DUSHANBE, April 4, Asia-Plus — “As we see, the situation on the Tajik-Afghan border has not changed considerably over the past two years, after Russian border guards quitted troops the border,” Nikolai Bardyuzha, secretary general of the Collective Security Treaty Organization (CSTO), remarked in an interview with Asia-Plus.   “We have left all infrastructures necessary for […]

Roza Shaposhnik

DUSHANBE, April 4, Asia-Plus — “As we see, the situation on the Tajik-Afghan border has not changed considerably over the past two years, after Russian border guards quitted troops the border,” Nikolai Bardyuzha, secretary general of the Collective Security Treaty Organization (CSTO), remarked in an interview with Asia-Plus.  

“We have left all infrastructures necessary for patrolling the border and the situation on this border remains stable,” Bardyuzha said.  

Bardyuzha stressed that there ought not to question professionalism of Tajik border troops because.  “Tajik nationals had constituted 80 percent of a 12,000 contingent of Russian border service’s directorate that had been stationed on Tajik-Afghan border,” the CSTO secretary general said.  

However, Tajikistan does not have enough potential to maintain its border troop as Russia has, according to him.  “Some 30 percent of the Russian border service’s budget had gone to maintaining our directorate in Tajikistan,” he said, noting that it is necessary to provide both financial and technical assistance to the Tajik border directorate. 

According to him, not only Russia but also all member nations of the CSTO should provide such assistance proceeding from the fact that “the situation on the Tajik-Afghan border poses threat not only to Tajikistan but also to Kyrgyzstan, Kazakhstan, and Belarus because one or other amount of drugs is being transported through all these states,” Bardyuzha said.       

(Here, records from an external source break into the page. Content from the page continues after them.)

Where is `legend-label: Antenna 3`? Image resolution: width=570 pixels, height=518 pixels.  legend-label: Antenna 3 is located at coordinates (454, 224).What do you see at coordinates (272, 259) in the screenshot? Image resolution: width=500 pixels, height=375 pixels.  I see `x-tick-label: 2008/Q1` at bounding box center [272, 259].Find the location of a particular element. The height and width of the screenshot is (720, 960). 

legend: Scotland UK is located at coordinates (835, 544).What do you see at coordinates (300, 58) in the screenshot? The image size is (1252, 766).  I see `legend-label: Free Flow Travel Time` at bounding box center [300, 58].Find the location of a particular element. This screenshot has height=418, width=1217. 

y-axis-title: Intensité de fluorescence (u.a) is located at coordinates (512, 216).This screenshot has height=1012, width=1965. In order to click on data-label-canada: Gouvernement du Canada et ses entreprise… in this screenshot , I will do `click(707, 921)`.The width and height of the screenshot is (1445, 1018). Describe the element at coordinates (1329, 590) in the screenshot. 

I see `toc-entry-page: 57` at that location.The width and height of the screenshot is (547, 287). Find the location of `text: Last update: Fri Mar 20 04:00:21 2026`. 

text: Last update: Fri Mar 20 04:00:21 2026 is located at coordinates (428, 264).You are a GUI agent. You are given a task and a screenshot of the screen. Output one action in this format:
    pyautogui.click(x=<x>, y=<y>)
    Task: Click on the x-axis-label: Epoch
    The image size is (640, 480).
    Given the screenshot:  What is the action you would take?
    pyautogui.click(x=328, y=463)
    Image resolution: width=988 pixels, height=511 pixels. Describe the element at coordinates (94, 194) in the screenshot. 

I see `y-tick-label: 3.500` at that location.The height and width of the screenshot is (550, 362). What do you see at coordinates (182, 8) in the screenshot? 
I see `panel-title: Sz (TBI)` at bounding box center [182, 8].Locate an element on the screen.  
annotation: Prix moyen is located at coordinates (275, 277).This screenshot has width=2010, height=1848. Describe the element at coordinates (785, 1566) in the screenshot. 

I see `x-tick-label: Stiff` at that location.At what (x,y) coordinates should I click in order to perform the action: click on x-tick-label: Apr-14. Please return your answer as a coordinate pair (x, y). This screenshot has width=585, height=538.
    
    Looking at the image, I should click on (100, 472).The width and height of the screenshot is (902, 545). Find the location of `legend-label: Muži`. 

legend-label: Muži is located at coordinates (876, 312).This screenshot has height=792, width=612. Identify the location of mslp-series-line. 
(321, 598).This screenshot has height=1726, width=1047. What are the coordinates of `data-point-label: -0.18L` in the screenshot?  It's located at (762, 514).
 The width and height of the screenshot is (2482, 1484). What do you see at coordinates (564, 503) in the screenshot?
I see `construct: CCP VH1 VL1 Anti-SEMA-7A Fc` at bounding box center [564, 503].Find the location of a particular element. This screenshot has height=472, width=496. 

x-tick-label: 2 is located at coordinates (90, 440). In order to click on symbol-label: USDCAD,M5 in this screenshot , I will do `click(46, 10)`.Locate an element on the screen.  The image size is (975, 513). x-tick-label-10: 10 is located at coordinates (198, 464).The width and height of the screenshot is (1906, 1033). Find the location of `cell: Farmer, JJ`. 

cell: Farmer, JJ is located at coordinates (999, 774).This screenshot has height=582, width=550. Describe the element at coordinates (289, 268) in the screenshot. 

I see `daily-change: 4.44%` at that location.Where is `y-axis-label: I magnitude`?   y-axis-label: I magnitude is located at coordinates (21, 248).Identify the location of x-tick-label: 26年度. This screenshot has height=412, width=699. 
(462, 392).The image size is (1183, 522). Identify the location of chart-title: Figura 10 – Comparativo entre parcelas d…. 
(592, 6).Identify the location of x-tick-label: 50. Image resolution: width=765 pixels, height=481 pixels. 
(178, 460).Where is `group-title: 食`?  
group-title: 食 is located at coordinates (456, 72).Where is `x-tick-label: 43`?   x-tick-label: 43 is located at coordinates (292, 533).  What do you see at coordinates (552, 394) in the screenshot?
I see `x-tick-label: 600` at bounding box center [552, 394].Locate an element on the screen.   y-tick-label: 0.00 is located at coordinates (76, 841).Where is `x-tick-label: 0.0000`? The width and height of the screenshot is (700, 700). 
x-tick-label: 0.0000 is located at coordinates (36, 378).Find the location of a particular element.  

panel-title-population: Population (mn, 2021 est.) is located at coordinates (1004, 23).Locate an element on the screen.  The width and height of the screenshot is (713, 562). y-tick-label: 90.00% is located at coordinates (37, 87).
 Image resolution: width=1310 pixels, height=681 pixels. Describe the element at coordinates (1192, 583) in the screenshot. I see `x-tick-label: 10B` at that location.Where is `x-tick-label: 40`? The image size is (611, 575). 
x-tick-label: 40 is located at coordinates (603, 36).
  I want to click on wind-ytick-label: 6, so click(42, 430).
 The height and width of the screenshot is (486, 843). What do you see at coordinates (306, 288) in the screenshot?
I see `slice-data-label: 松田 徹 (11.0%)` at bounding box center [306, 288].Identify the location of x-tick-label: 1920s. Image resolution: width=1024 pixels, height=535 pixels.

We will recall that under the bilateral agreement that was signed on October 16, 2004, an operational group of the Federal Security Service stays in Tajikistan to perform advisory functions, provide assistance to Tajik border guards in the effective border patrolling and training of the young generation of border guards.

CSTO members – Armenia, Belarus, Kazakhstan, Kyrgyzstan, Russia, Tajikistan, and Uzbekistan – use the organization as a platform for fighting drug trafficking, terrorism, and organized crime, and have pledged to provide immediate military assistance to each other in the event of an attack. The bloc has a Collective Rapid Reaction Force deployed in Central Asia.